PASAJE CITADO:
»»

Mañana, 18 de abril de 2022, a las 11 de la mañana, la Universidad César Vallejo de Perú me concederá el doctorado honoris causa en su aula mayor. Para agradecer este sorpresivo e inmerecido honor escribí las siguientes líneas:
César Vallejo padeció todas las guerras del alma y del cuerpo, sufrió todas las derrotas, las del pasado de Perú, las que habría de librar en su patria y las que habrían de quitarle el sueño en París mientras escuchaba el fluir de las aguas del Sena.
Todos deseamos vivir en París, enamorarnos en París, triunfar en París, tirarnos del puente Mirabeau al río Sena en París, pero César Vallejo lo cumplió a cabalidad en los brazos de sus heraldos negros que imaginó como arcángeles del mal cuyas grandes alas reverberan con la negrura de la desesperación que todos sentimos en algún momento de nuestra vida.
Vallejo murió el 15 de abril de 1938 en París después de varias tristezas. Padeció inviernos de pobreza y años de cansancio y soledad, pero logró escribir a la mitad de la noche del año de 1918 “Los heraldos negros”, y cuatro años más tarde, en 1922, Trilce, palabras de diamante en la oscuridad de la noche.
“Nací un día que dios estuvo enfermo.” Esta triste denuncia lo lanzó al vanguardismo; es decir, a la libertad y a la innovación.

««

(Entradas de datos guardadas)
»»

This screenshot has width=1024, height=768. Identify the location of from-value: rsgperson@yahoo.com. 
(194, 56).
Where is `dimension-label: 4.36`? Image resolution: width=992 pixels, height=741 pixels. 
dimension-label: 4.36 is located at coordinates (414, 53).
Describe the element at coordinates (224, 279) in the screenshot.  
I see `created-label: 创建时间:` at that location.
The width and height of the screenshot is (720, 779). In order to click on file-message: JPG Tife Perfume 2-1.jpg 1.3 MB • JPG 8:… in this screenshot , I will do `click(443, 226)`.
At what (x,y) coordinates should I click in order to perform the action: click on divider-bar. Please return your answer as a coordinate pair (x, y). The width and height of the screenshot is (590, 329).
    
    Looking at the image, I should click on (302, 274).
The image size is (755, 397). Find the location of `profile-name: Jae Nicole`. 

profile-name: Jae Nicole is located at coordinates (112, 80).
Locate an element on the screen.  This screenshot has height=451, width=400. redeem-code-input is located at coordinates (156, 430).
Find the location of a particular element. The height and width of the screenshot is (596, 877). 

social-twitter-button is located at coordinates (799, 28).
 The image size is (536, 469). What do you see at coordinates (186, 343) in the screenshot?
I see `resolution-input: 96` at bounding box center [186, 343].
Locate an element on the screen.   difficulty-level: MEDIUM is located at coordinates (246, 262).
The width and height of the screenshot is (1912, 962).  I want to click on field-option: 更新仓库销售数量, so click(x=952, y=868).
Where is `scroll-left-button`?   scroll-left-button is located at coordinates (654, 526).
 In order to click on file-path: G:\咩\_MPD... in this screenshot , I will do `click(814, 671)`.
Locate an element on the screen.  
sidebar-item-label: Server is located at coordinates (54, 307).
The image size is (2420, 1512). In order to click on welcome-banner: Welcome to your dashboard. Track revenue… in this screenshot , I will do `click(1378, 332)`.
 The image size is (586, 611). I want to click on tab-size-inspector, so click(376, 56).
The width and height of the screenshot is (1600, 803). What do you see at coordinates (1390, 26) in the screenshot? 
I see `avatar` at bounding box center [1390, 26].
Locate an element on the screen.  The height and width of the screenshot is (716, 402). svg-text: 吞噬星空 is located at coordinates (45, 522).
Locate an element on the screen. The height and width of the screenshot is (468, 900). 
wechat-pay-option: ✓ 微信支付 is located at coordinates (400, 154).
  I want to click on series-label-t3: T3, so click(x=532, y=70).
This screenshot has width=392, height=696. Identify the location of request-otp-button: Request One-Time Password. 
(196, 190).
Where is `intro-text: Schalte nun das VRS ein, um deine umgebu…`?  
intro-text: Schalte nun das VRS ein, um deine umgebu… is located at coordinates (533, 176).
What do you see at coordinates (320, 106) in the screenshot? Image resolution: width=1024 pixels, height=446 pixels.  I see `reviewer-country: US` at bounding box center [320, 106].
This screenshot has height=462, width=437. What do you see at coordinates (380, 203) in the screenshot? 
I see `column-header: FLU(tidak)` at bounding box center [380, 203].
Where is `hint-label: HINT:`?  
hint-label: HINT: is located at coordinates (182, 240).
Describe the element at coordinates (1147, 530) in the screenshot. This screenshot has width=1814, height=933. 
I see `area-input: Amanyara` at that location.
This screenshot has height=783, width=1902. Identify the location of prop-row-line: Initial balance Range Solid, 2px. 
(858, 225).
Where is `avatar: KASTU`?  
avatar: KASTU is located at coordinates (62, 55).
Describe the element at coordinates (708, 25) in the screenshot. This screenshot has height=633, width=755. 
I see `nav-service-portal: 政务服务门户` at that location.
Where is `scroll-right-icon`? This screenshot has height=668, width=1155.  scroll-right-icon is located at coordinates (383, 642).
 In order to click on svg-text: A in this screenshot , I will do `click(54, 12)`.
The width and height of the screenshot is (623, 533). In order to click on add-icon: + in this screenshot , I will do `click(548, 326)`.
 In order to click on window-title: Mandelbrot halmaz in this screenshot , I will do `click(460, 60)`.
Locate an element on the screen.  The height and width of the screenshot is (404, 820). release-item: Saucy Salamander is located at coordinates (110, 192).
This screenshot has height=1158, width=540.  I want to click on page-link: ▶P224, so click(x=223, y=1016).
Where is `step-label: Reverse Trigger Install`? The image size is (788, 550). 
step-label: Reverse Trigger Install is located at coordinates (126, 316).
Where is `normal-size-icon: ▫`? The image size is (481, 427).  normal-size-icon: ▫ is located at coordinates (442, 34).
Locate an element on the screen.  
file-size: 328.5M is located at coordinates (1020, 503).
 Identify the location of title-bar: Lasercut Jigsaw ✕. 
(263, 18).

««

INSTRUCCIONES:
**a.** Devuelve sin cambios el fragmento del texto sobre César Vallejo que empieza con "Vallejo murió el" y sigue hasta "de la noche.".
**b.** Según el texto sobre César Vallejo, ¿en qué fecha y en qué ciudad murió Vallejo?
**c.** Escribe lo que sigue en el texto sobre César Vallejo a partir de su última oración.
Las filas no hacen falta para nada de lo que se pide.

RESPUESTAS DEL EJERCICIO:
**a.**
Vallejo murió el 15 de abril de 1938 en París después de varias tristezas. Padeció inviernos de pobreza y años de cansancio y soledad, pero logró escribir a la mitad de la noche del año de 1918 “Los heraldos negros”, y cuatro años más tarde, en 1922, Trilce, palabras de diamante en la oscuridad de la noche.

**b.** El 15 de abril de 1938, en París.

**c.**
Santiago de Chuco, su lugar de nacimiento, era un pueblo cuyas casas bajan como un rebaño de Los Andes, en la que 10 hermanos, hombres y mujeres, vieron crecer al niño César, el menor, el benjamín, quizás el más sorprendente e inquieto.
Personalmente, casi no conozco Perú, porque sólo vi el zócalo, muy parecido al de México, entre una carrera y otra. Me recordó a las iglesias que nos impusieron los conquistadores y a sus confesionarios ennegrecidos de pecados mortales. También la riqueza de unos cuantos y la pobreza de muchos me remitió a México. Recuerdo una anécdota de un diplomático mexicano en Lima que seguramente César Vallejo habría suscrito. En un restaurante, un mexicano llamó a un mesero: “¡Caballero!”, para pedirle algún platillo, y sus compañeros de mesa le llamaron la atención: “Aquí en Perú, no se llama ‘caballero’ a un mesero”. El mexicano repuso de inmediato: “Pues en México puede llamarse caballero a cualquiera hasta que demuestre lo contrario”.
Esta pequeña anécdota seguramente le habría gustado a César Vallejo.
Los niños pobres, como César Vallejo, que reciben una formación religiosa, quedan marcados de por vida. Además de obediente y humilde, Vallejo fue un estudiante ávido de saber.
A César Vallejo su pobreza no le impidió abandonar su universidad en Trujillo e irse a París. “Saber más es ser más libre”. Atravesó el océano sin un centavo y durmió en bancas de algún parque en París, dejado de la mano de Dios. Escondió su hambre en el Bois de Boulogne y en el parque de Montsouris. Resulta conmovedor verlo muy bien trajeado, muy formal, sentado en una banca de los Champs Elysées. ¿Cómo hizo para evitar a los gendarmes, quienes lo protegieron, porque adivinaron (ellos que suelen ser más bien espesos) que el mal francés de ese peruano singular escondía algo que iba más allá de sus prejuicios? “¿Batallas? ¡No! Pasiones. Y pasiones precedidas de dolores con rejas de esperanzas, de dolores de pueblos con esperanzas de hombres, ¡muerte y pasión de paz, las populares!”.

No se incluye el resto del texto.